Material provided:
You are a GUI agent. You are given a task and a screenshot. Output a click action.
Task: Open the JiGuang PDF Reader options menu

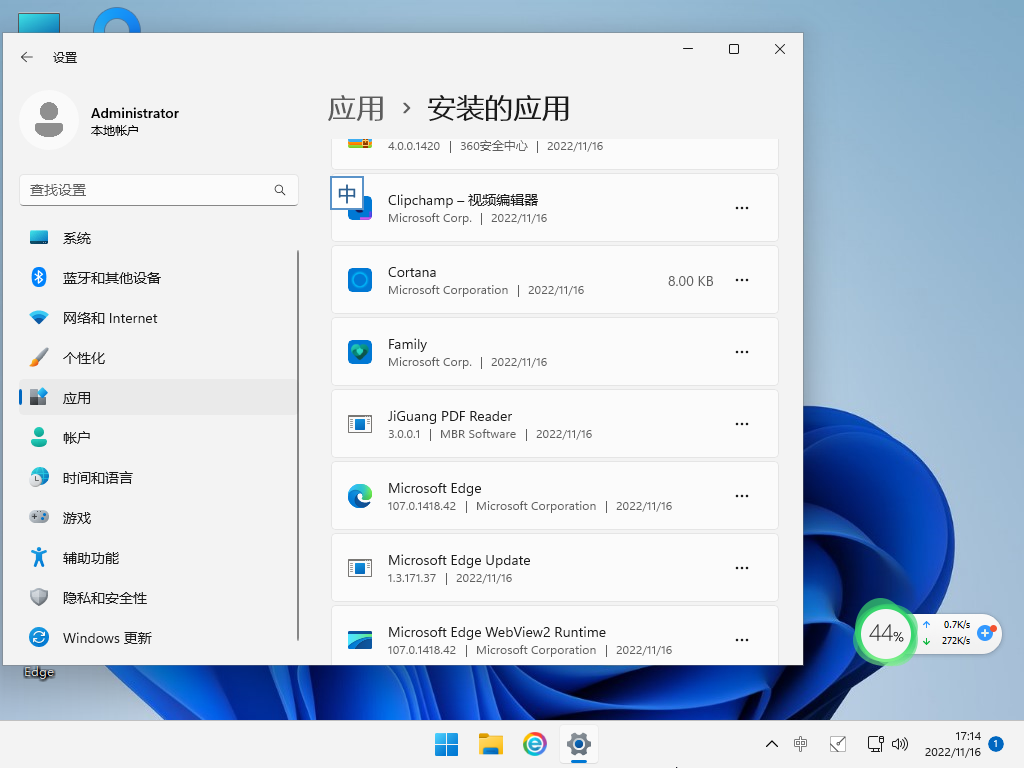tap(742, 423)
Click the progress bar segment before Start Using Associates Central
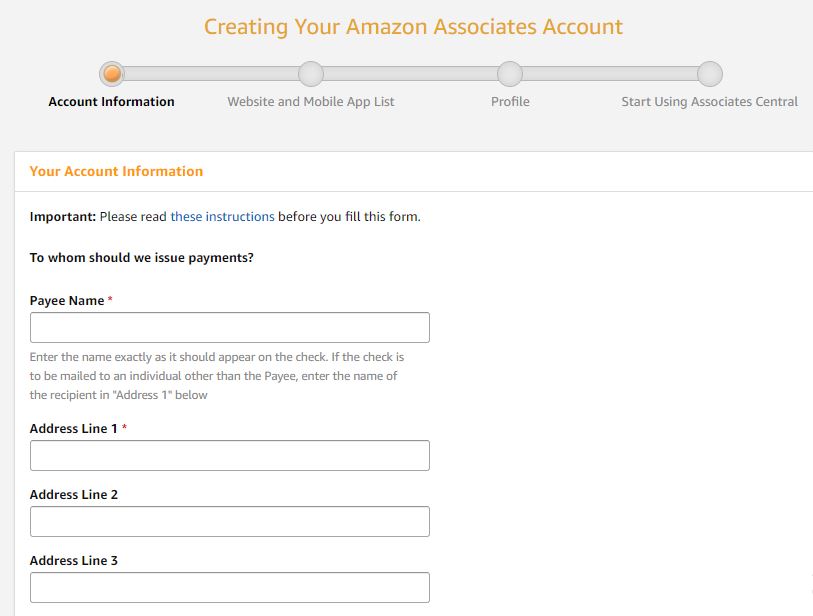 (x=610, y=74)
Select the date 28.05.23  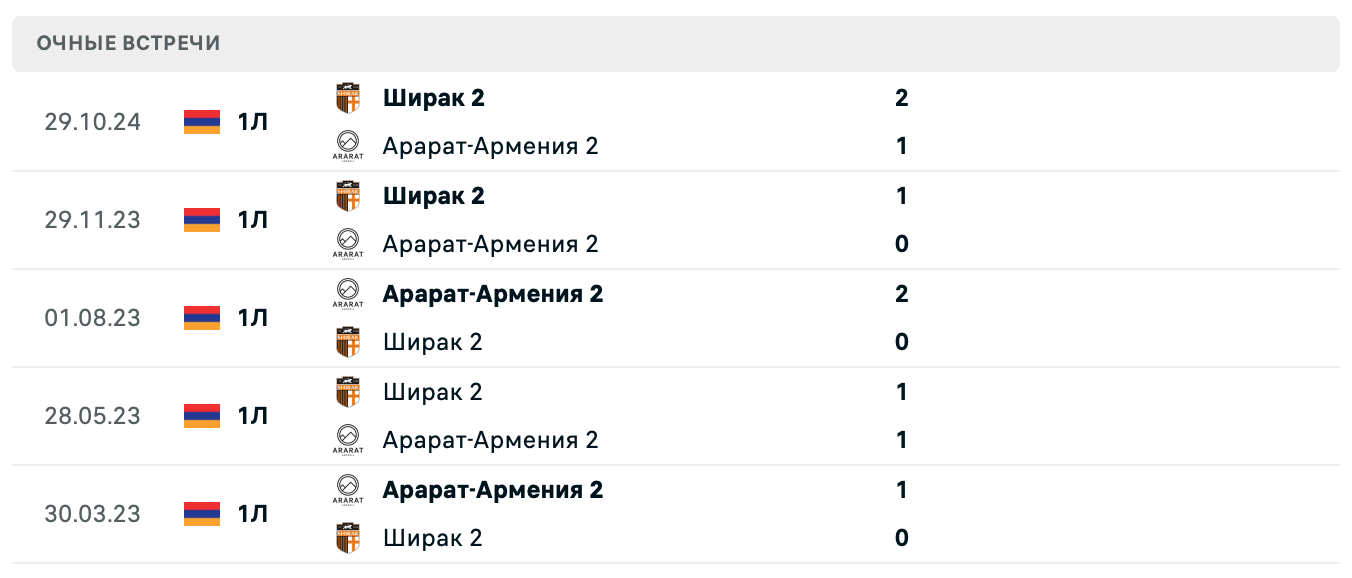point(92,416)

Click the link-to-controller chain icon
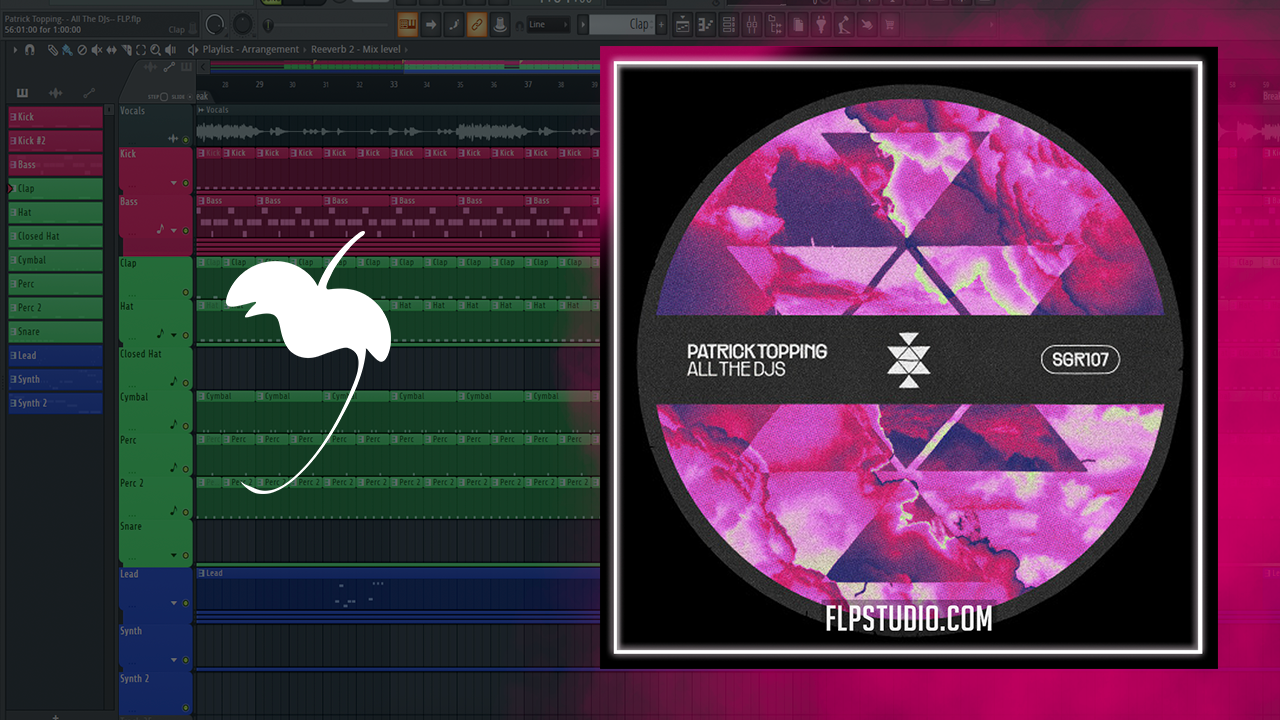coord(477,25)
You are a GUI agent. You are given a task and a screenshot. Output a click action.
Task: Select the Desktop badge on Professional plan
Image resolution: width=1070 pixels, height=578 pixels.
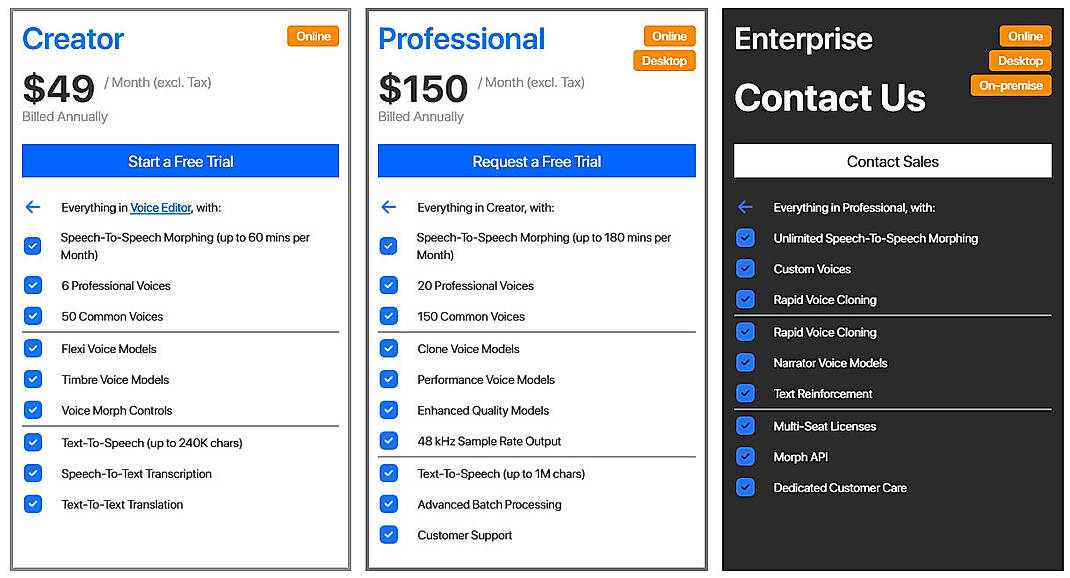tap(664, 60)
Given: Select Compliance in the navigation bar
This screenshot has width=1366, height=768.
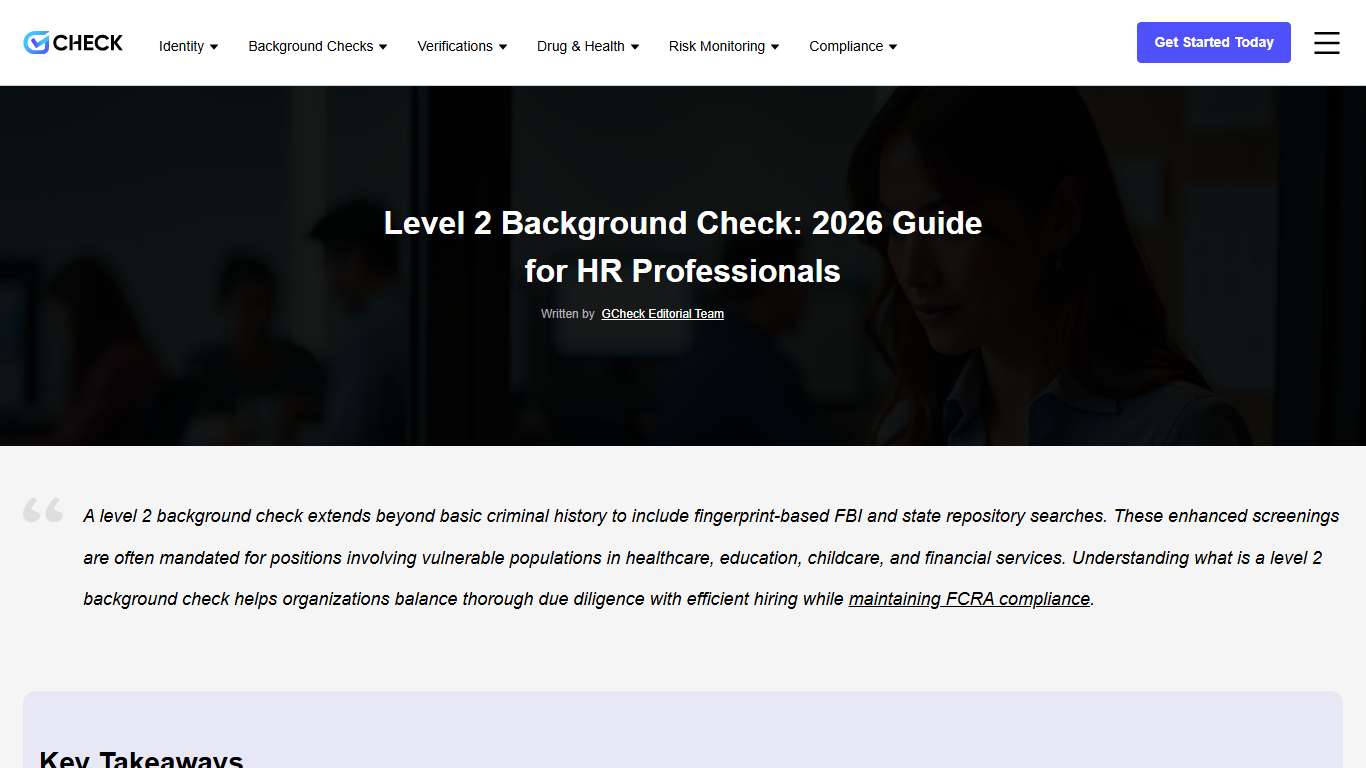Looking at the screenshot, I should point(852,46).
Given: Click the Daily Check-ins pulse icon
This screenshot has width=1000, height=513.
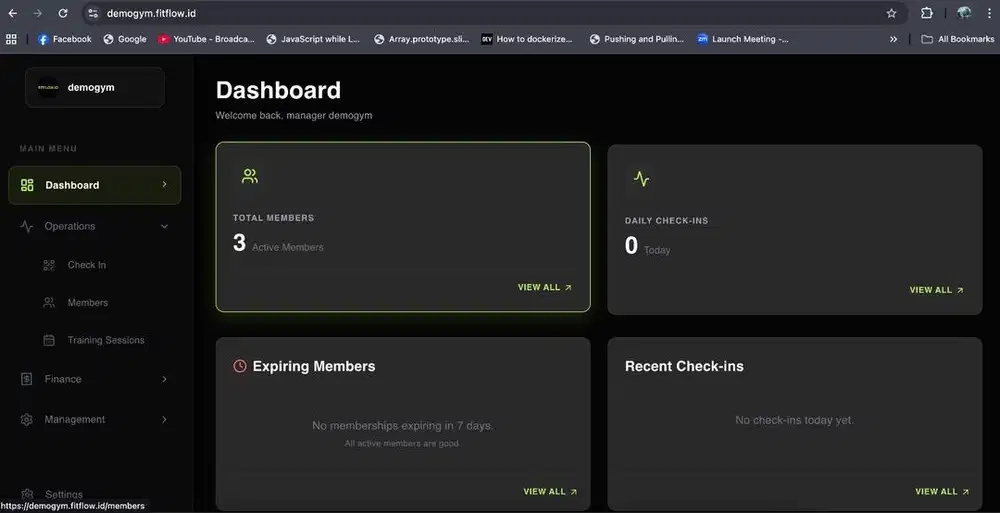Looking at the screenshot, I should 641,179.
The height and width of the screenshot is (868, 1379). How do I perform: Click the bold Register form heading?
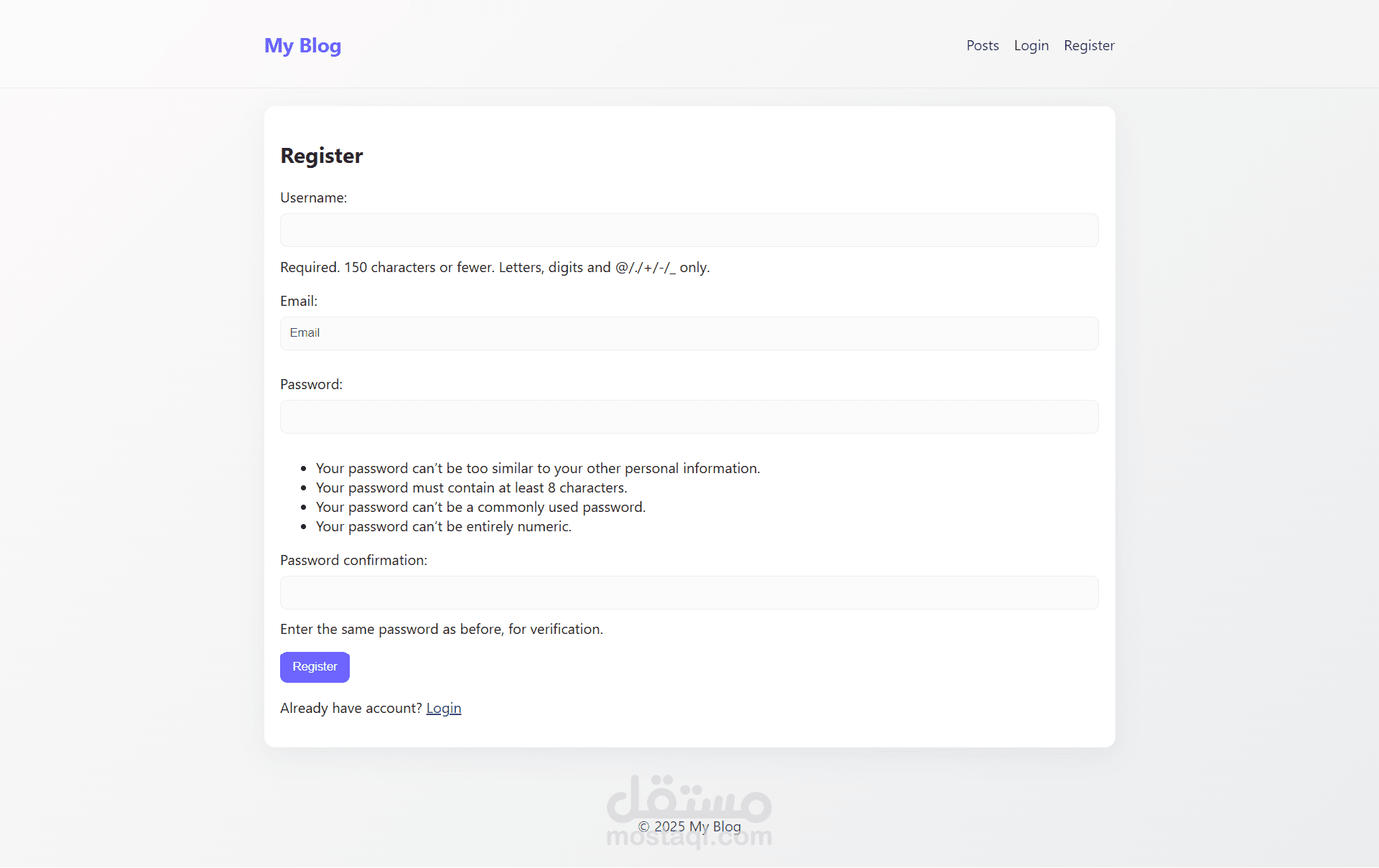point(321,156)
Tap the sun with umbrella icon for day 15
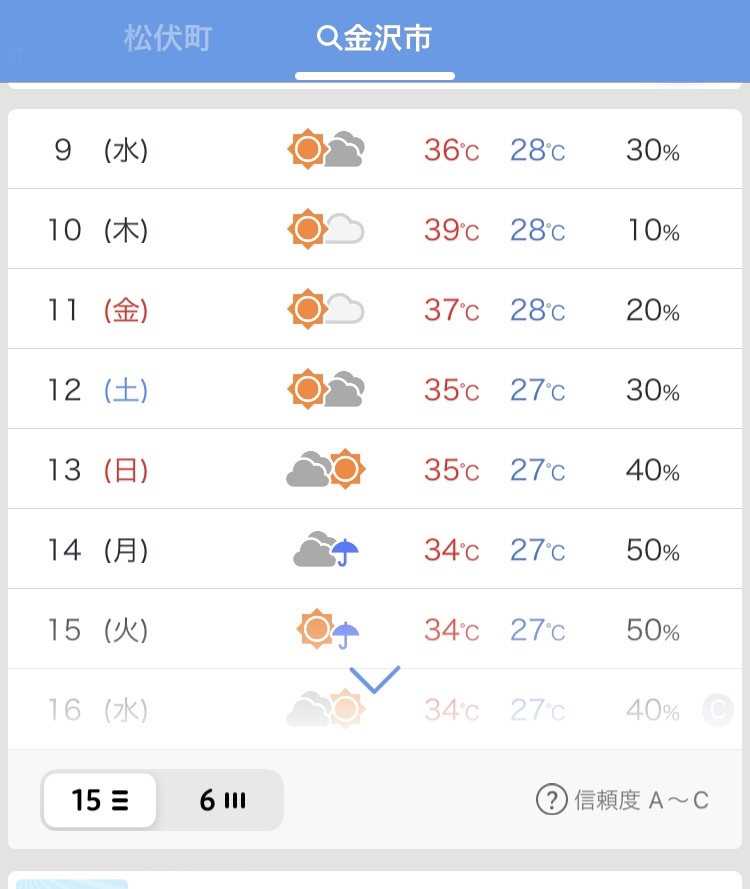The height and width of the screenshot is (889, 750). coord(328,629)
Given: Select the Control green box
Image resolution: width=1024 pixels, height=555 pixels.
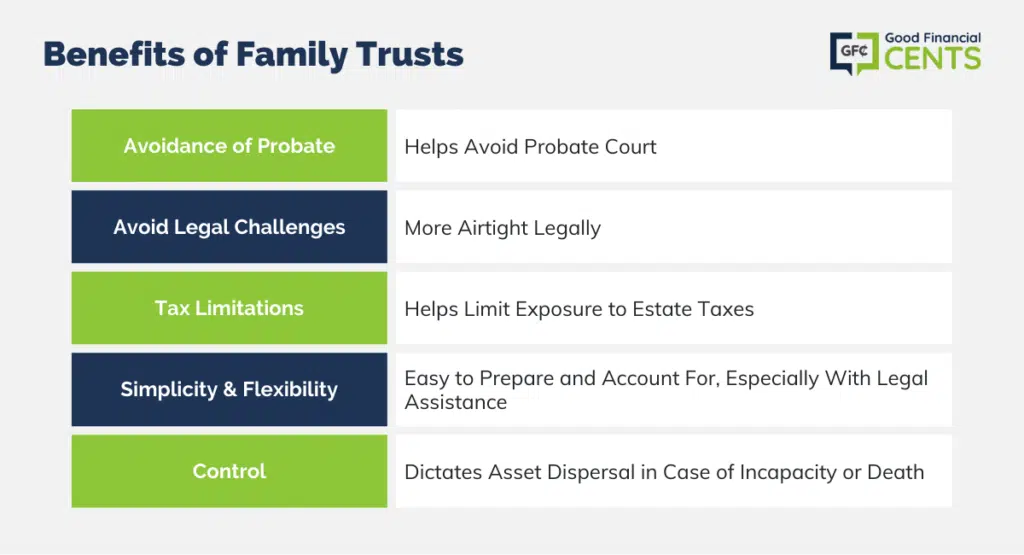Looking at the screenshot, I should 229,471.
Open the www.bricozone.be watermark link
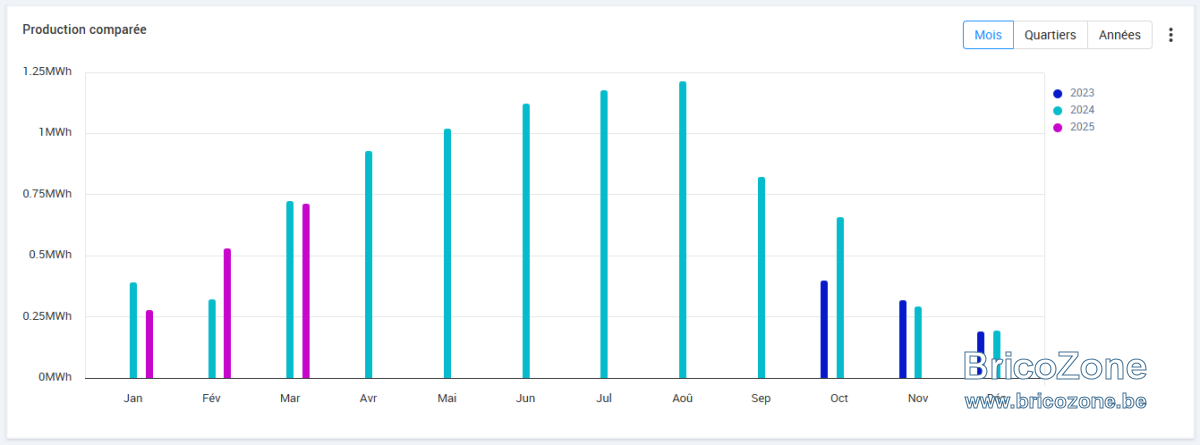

What you need to do: Exactly as they stand, write the lines from the one holding "This screenshot has width=1000, height=513." to the end of the material, both ends included. Do not copy the pictures.

Response below:
This screenshot has width=1000, height=513.
Looking at the screenshot, I should 641,179.
The height and width of the screenshot is (868, 1379). How do I perform: Click the bold Register form heading?
point(321,156)
Tap the sun with umbrella icon for day 15
The height and width of the screenshot is (889, 750). coord(328,629)
Given: Select the Control green box
Image resolution: width=1024 pixels, height=555 pixels.
Looking at the screenshot, I should 229,471.
Open the www.bricozone.be watermark link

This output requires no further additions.